►

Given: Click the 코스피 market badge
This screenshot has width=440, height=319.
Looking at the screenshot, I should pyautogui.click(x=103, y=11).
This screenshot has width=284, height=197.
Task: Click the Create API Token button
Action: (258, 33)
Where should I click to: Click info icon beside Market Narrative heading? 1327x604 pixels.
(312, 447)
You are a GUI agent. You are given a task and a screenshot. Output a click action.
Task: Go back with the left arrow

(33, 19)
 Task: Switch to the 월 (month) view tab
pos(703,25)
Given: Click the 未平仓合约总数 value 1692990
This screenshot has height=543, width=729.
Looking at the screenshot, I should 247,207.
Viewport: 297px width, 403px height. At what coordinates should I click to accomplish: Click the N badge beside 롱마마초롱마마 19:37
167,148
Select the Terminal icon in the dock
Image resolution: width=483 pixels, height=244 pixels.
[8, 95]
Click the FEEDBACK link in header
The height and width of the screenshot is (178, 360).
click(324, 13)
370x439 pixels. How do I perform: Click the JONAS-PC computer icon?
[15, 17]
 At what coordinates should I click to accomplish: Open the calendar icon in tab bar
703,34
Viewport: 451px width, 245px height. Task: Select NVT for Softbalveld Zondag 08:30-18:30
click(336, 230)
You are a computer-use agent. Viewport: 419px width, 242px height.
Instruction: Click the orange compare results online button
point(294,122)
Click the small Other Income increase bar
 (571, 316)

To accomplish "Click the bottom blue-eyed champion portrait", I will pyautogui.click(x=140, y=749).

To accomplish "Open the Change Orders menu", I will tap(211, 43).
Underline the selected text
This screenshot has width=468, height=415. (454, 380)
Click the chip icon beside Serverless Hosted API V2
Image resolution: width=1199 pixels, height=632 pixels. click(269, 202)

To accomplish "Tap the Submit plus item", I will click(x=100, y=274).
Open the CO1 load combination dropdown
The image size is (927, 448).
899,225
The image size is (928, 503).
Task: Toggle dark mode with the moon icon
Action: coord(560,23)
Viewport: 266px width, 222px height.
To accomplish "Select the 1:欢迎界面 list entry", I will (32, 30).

◄

The reply should consist solely of the number of lines in the records that include "will".

• **ANSWER TO THE PROBLEM**
4